Nurses contribution to patient satisfaction

Why is it virtually impossible to achieve appropriate medical outcomes when culture is ignored? It is related to what is understood regarding the notion of care and how we define ourselves. Notions of satisfactory care are influenced by the alliance developed between the care provider and the care receiver as well as the expectations of each regarding the outcomes from advised protocols. In healthcare, how we define ourselves is a reflection of what we believe about how illnesses affect us. It is also a reflection of family dynamics and interactions, socio-economic status, religious beliefs and values, inclusive of beliefs held regarding the use and efficacy of non-Western medicine. It is the nurse who is particularly well positioned to identify and respond to these attributes on the part of patients.

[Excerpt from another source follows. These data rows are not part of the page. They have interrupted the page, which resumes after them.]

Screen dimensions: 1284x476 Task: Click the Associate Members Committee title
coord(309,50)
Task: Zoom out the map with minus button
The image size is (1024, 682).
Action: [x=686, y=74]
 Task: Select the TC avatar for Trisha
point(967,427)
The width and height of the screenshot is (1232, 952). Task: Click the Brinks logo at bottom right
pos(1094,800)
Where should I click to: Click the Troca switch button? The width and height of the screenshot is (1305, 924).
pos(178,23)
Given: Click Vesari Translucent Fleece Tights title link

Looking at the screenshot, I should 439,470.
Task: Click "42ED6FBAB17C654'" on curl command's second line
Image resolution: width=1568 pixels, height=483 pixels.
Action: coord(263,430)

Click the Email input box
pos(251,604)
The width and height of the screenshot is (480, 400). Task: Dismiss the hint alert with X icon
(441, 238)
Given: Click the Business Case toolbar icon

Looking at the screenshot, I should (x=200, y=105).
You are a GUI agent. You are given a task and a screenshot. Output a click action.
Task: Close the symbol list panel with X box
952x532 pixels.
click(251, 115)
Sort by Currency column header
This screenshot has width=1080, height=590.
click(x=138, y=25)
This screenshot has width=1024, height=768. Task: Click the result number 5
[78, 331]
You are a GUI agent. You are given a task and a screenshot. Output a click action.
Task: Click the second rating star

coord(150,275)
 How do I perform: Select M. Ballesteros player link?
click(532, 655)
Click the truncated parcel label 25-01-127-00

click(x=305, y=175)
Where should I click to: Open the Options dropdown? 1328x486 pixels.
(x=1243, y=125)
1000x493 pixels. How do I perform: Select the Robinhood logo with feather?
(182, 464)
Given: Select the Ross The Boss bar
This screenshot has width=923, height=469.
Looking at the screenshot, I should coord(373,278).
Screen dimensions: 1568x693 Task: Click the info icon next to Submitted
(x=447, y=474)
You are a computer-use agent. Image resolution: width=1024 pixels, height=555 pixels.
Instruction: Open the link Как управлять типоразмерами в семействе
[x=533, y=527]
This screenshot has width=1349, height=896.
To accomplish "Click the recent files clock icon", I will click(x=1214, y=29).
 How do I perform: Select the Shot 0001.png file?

A healthcare organization for every cultural group is not the answer. It is the responsibility and willingness of care organizations to develop or strengthen internal capabilities around cultural and literacy healthcare competence and expanded notions of service to diverse populations.

Effective, competent, cultural and healthcare literacy is not the delivery of care services that treat patients using the methods and practices of their native countries. Cultural and literacy competence informs a persuasive case as practitioners seek to understand the different expectations care receivers have when interacting with a clinical setting. No place is this more critically relevant than when the parent is representing the interests of children who cannot speak on their own behalf. In their capacity as pediatric partners nurses can provide leadership in responding to our changing demographics and continue to impact the rate of medical errors.

As a pediatrician, Dr. Menzer modeled these attributes admirably and his nursing staff paid him close attention.